In this exercise we examine the Weekly stock market data from the ISLR package.
set.seed(1)
library(ISLR)
summary(Weekly)
## Year Lag1 Lag2 Lag3
## Min. :1990 Min. :-18.1950 Min. :-18.1950 Min. :-18.1950
## 1st Qu.:1995 1st Qu.: -1.1540 1st Qu.: -1.1540 1st Qu.: -1.1580
## Median :2000 Median : 0.2410 Median : 0.2410 Median : 0.2410
## Mean :2000 Mean : 0.1506 Mean : 0.1511 Mean : 0.1472
## 3rd Qu.:2005 3rd Qu.: 1.4050 3rd Qu.: 1.4090 3rd Qu.: 1.4090
## Max. :2010 Max. : 12.0260 Max. : 12.0260 Max. : 12.0260
## Lag4 Lag5 Volume
## Min. :-18.1950 Min. :-18.1950 Min. :0.08747
## 1st Qu.: -1.1580 1st Qu.: -1.1660 1st Qu.:0.33202
## Median : 0.2380 Median : 0.2340 Median :1.00268
## Mean : 0.1458 Mean : 0.1399 Mean :1.57462
## 3rd Qu.: 1.4090 3rd Qu.: 1.4050 3rd Qu.:2.05373
## Max. : 12.0260 Max. : 12.0260 Max. :9.32821
## Today Direction
## Min. :-18.1950 Down:484
## 1st Qu.: -1.1540 Up :605
## Median : 0.2410
## Mean : 0.1499
## 3rd Qu.: 1.4050
## Max. : 12.0260
train <- sample(nrow(Weekly), 2/3 * nrow(Weekly))
test <- -train
Logistic regression
glm.fit <- glm(Direction ~ . -Year-Today,
data=Weekly[train,],
family="binomial")
glm.probs <- predict(glm.fit, newdata=Weekly[test, ],
type = "response")
glm.pred <- rep("Down", length(glm.probs))

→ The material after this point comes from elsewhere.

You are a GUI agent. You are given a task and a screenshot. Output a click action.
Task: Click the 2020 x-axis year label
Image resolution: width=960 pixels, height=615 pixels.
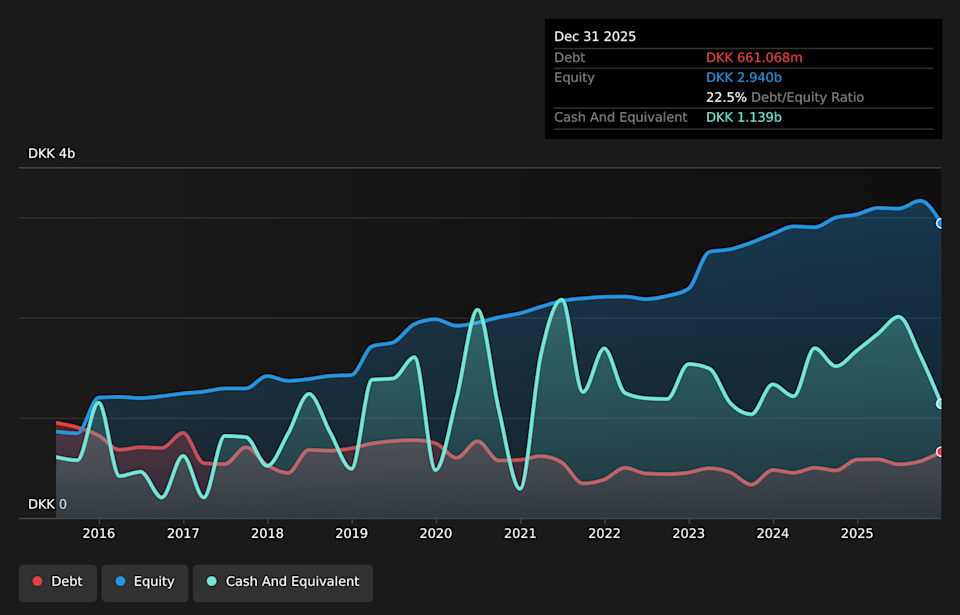(x=435, y=534)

glm.pred[glm.probs > 0.5] <- "Up"
table(glm.pred, Weekly$Direction[test])
##
## glm.pred Down Up
## Down 3 2
## Up 176 182
mean(glm.pred != Weekly$Direction[test])
## [1] 0.4903581
Boosting
library(gbm)
Weekly$BinomialDirection <- ifelse(Weekly$Direction == "Up", 1, 0)

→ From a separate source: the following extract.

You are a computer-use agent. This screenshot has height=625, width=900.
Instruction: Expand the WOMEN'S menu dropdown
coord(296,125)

boost.weekly <- gbm(BinomialDirection~.-Year-Today-Direction,
data=Weekly[train,],
distribution="bernoulli",
n.trees=5000)
yhat.boost <- predict(boost.weekly,
newdata=Weekly[test,],
n.trees=5000)
yhat.pred <- rep(0, length(yhat.boost))
yhat.pred[yhat.boost > 0.5] <- 1
table(yhat.pred, Weekly$BinomialDirection[test])
##
## yhat.pred 0 1
## 0 144 134
## 1 35 50
mean(yhat.pred != Weekly$BinomialDirection[test])
## [1] 0.4655647
Bagging
Weekly <- Weekly[,!(names(Weekly) %in% c("BinomialDirection"))]
library(randomForest)
bag.weekly <- randomForest(Direction~.-Year-Today,
data=Weekly,
subset=train,
mtry=6)
yhat.bag <- predict(bag.weekly, newdata=Weekly[test,])

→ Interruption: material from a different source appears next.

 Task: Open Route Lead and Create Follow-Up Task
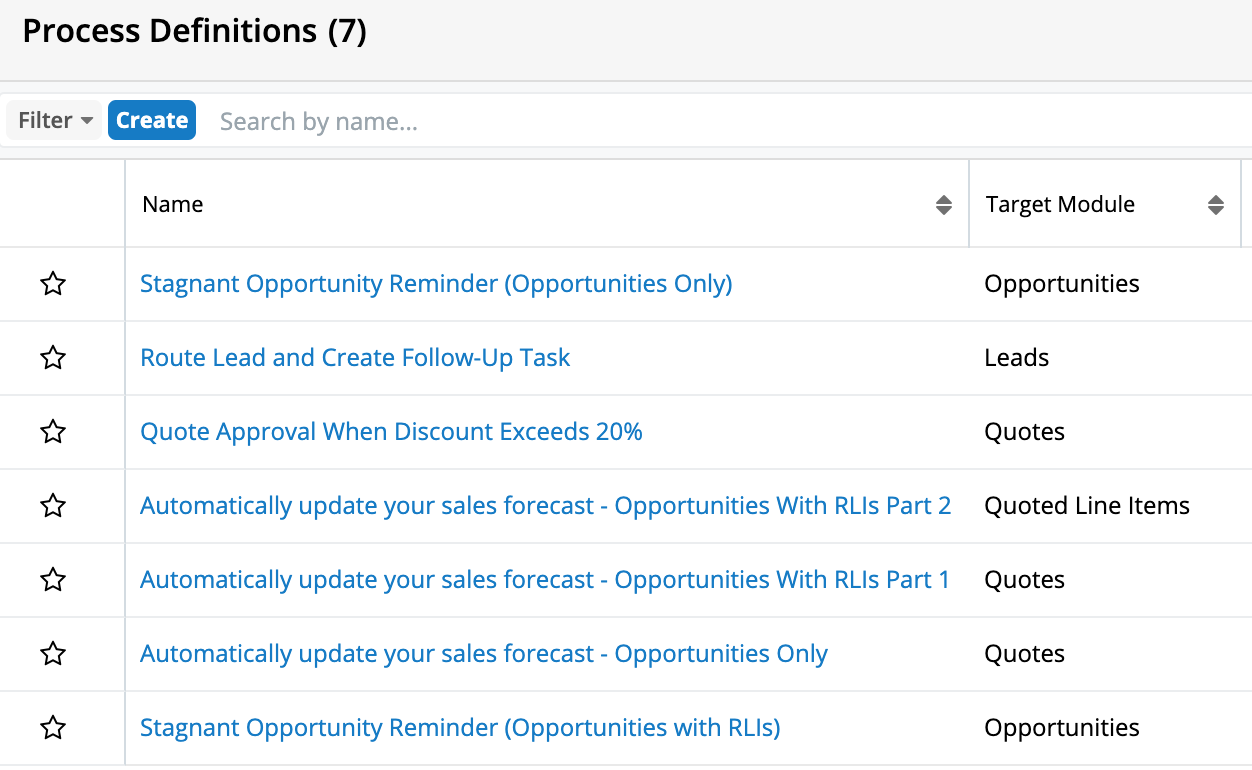pyautogui.click(x=355, y=358)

table(yhat.bag, Weekly$Direction[test])
##
## yhat.bag Down Up
## Down 52 53
## Up 127 131
mean(yhat.bag != Weekly$Direction[test])
## [1] 0.4958678
Random forests
rf.weekly <- randomForest(Direction ~ . -Year-Today,
data=Weekly,
subset=train,
mtry=2)
yhat.bag <- predict(rf.weekly, newdata=Weekly[test,])
table(yhat.bag, Weekly$Direction[test])
##
## yhat.bag Down Up
## Down 49 45
## Up 130 139
mean(yhat.bag != Weekly$Direction[test])
## [1] 0.4820937
Best performance summary: Boosting resulted in the lowest validation set test error rate.